Начнем с самых общих вопросов словоупотребления. В любой научной работе автор может оперировать как непосредственно доказанными очевидными фактами, так и собственными гипотезами и предположениями, основанными на этих фактах (а иногда и не основанными). В корректно написанном исследовании автор, высказывающий предположение, которое не вытекает из представленных фактов жестко как дважды два четыре, напишет по нашему мнению, возможно, вероятно. Особенно же если оно является чистой фантазией, основанной на предполагаемом знании автором психологии героев. Вот если историк, например, берется писать об эмоциях и ощущениях, никак документально не подкрепленных.

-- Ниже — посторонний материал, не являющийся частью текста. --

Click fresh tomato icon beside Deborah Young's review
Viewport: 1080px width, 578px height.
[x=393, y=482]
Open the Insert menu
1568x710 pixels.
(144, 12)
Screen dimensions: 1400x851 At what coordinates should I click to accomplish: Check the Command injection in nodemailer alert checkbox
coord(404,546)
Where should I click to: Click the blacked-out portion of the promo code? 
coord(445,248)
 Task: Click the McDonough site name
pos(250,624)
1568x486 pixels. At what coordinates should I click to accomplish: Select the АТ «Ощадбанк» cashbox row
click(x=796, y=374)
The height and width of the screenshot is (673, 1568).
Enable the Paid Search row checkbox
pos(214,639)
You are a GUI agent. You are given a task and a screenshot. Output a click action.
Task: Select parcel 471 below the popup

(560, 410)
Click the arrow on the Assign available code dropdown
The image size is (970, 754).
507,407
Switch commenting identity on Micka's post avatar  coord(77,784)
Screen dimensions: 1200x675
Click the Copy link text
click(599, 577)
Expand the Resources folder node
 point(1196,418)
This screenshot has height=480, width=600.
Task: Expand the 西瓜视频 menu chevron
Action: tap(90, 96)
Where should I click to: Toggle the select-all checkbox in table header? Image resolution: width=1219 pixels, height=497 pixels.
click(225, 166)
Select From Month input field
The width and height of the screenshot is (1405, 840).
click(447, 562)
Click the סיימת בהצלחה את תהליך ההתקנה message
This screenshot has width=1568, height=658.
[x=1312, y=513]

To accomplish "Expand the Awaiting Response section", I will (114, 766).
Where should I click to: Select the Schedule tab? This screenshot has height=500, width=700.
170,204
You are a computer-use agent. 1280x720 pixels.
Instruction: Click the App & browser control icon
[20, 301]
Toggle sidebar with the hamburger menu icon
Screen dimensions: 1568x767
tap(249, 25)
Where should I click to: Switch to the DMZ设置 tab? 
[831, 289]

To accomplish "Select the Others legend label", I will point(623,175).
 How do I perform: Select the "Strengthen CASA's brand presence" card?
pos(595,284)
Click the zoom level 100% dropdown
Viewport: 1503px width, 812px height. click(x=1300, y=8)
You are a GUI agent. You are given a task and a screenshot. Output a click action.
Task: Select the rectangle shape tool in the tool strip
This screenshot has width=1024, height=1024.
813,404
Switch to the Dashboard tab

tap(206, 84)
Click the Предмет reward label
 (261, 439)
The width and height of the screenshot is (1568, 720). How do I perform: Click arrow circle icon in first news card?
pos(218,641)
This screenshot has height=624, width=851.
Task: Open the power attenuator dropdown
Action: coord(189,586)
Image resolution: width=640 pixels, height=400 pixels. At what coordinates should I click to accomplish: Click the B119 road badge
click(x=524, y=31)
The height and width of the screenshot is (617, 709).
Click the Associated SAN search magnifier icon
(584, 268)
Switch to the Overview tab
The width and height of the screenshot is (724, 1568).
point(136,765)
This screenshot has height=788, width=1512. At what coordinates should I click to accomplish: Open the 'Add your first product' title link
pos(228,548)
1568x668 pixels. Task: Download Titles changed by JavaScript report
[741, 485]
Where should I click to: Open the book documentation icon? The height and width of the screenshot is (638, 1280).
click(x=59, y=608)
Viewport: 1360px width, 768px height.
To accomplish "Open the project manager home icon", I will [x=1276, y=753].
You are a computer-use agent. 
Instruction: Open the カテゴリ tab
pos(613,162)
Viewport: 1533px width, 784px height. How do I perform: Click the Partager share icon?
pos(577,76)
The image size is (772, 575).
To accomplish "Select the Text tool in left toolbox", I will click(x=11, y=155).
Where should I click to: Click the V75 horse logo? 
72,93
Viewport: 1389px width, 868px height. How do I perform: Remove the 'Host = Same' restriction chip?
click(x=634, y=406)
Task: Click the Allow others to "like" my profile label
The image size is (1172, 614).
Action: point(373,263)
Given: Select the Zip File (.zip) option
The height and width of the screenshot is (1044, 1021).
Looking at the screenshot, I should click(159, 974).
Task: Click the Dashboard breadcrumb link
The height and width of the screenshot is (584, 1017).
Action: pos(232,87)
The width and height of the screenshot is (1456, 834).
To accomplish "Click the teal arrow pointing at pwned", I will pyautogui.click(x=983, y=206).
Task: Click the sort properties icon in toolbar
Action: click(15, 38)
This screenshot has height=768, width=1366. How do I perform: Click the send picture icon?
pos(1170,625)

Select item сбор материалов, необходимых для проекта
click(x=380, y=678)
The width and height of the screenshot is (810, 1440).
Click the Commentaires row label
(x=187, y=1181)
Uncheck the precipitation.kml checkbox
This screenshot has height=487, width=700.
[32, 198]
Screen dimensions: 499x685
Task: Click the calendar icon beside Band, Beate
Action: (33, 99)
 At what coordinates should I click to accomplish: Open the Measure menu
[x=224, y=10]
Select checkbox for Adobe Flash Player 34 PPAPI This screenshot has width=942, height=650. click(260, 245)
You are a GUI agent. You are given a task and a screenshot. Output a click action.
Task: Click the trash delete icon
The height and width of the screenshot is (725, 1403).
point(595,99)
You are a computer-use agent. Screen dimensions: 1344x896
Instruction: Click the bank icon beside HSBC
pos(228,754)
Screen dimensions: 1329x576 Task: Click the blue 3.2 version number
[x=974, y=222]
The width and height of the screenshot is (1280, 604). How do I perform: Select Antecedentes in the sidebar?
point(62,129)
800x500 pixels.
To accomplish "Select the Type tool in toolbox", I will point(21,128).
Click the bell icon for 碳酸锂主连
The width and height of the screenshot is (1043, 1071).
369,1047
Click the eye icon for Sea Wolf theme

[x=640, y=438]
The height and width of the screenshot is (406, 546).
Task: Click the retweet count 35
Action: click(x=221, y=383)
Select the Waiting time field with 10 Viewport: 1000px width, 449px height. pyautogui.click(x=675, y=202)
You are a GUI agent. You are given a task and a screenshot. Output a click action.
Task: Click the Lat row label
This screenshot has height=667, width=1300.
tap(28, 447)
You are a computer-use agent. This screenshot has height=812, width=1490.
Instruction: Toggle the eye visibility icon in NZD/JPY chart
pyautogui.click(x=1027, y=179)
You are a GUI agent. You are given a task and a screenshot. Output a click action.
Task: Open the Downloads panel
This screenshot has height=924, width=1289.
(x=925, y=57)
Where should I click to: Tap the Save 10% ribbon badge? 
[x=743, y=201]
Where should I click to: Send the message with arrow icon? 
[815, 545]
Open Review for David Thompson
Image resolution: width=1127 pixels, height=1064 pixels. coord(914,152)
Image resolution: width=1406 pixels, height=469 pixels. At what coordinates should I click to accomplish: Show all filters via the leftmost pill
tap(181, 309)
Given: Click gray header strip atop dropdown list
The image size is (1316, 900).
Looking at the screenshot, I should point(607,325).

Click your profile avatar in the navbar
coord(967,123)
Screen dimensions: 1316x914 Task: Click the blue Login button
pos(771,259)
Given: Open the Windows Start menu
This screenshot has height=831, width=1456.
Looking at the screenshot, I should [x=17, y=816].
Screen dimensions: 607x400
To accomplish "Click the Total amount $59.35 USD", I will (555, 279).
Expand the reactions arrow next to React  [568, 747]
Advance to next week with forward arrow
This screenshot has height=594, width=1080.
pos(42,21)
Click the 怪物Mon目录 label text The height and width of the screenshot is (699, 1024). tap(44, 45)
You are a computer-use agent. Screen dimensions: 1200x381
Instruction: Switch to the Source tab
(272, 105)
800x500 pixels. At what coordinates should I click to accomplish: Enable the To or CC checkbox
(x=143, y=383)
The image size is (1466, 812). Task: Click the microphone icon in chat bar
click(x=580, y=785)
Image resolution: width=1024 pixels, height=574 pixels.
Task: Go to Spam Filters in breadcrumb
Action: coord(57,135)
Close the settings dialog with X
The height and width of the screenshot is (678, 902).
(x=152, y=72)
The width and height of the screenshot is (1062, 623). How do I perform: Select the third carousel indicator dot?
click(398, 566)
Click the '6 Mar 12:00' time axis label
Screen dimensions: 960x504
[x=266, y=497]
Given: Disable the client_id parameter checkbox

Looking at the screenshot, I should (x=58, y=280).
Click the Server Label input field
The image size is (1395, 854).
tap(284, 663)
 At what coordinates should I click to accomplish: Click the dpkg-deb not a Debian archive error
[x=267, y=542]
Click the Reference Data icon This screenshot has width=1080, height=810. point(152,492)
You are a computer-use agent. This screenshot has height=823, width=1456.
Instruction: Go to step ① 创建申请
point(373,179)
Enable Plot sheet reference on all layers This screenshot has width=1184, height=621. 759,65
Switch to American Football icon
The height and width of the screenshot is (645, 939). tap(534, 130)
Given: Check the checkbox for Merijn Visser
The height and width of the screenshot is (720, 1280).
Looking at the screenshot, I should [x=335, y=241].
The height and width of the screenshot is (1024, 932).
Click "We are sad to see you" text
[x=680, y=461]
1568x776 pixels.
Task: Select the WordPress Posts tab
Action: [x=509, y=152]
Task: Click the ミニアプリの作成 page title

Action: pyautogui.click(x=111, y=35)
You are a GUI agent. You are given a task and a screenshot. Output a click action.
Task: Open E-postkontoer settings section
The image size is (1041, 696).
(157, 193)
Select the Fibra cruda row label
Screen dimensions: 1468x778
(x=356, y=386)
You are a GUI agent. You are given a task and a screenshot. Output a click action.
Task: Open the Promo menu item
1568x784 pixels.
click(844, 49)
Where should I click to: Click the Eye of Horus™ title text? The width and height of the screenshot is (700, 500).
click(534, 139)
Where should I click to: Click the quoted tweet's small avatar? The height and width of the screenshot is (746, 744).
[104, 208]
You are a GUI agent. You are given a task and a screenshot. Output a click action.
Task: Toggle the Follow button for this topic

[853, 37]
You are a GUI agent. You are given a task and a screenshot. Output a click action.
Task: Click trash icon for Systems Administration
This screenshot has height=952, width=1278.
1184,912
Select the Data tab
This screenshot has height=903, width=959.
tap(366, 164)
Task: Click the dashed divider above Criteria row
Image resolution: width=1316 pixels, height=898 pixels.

Оксана Ивановна Киняская своих книгах строит достаточно смелые гипотезы, касающиеся движения декабристов, описывает в подробностях психологию персонажей, их чувства, мнения, отношения, тайные движения их душ - и при этом почти не употребляет слова возможно и вероятно. Только конечно и очевидно. Вот небольшая статистика по «Пестелю»:

-Конечно -73 раза

-Очевидно -57 раз
-Вероятно - 4 раза,
-Возможно - 8 раз

(Для сравнения, например в работе Р. Скрынникова «Ермак», изданной в той же серии ЖЗЛ, конечно и очевидно присутствуют вообще в единичных случаях – 1 и 3 раза, и по 2 раза возможно и вероятно. Хорошо, Р. Скрынников пишет суховато, но вот, например, «Бирон» И. Курукина, написанный, не менее живо, но более грамотно, чем «Пестель» - в нем конечно и очевидно - 27 и 12 раз, а возможно и вероятно - 35 и 9, то есть примерно поровну.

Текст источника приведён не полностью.